Eastern brook trout, speckled trout, native, spotted trout, speckled charr, brook charr, salter, coaster, squaretail, brookie, aurora trout, mountain trout; French: truite mouchetée.
Brook trout have such unique coloration and patterns that they are rarely confused with other fish, especially if you have a native specimen (which will have a richer and more vibrant coloration than a hatchery specimen). Three external characteristics will immediately distinguish brook trout from brown trout, rainbow trout, or other charr species. White stripes on the outer edges of all fins except the tail fin identify them as charr. A narrow black stripe runs along the inside of the white fin edges. The spots on the body of true trout are on a light background, but all char have them reversed. Trout have large scales that are easily visible to the eye, while char have very small scales. A completely unique feature of brook trout is the worm-like wavy lines, called vermiculations, on the back and head.

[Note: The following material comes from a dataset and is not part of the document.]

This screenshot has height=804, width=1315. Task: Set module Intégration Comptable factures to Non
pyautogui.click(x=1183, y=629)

They appear as a series of tiger stripes on the dorsal, fat, and tail fins. Like all salmonids, brook trout have a rudimentary fat fin on the back. It also has paired pectoral and pelvic fins and a single anal fin just behind the belly. Coloration can vary greatly depending on the environment, ranging from a light metallic blue in fish caught in salt water (called salt marshes) or in fish that leave their native streams and spend part of the year in large, deep, clear lakes (called shorelines), to dark brown and yellowish bodies in trout trapped behind beaver dams or in high mountain ponds. In both sexes, body color intensifies during spawning and is more pronounced in males.

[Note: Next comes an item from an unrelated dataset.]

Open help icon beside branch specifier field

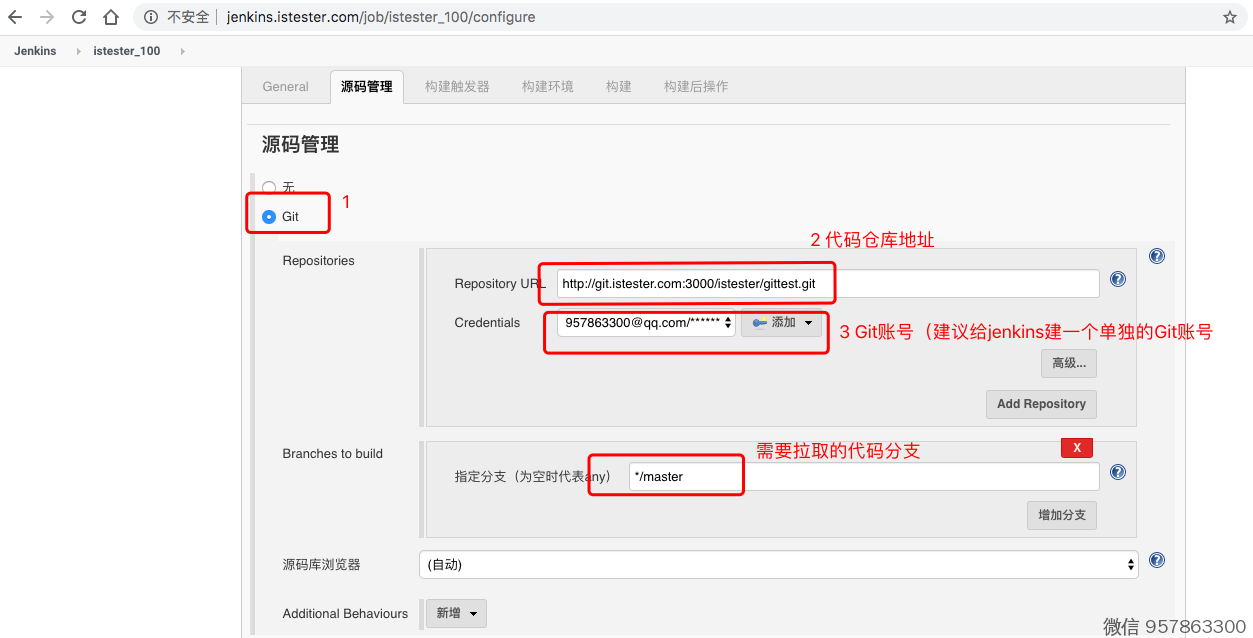[1118, 472]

Brook trout populations still exist throughout much of the species' original range. Their range includes the entire northeastern United States, the Canadian Maritime Islands, Labrador and Newfoundland, and they inhabit all the rivers and streams in Quebec and Ontario that flow into the Hudson and James Bays. The 96° longitude line, where it intersects with Minnesota, is the natural western limit of brook trout distribution in the United States, although they have been introduced elsewhere and as far away as California. The southernmost distribution of brook trout is in the headwaters of the Chattahoochee River in Georgia.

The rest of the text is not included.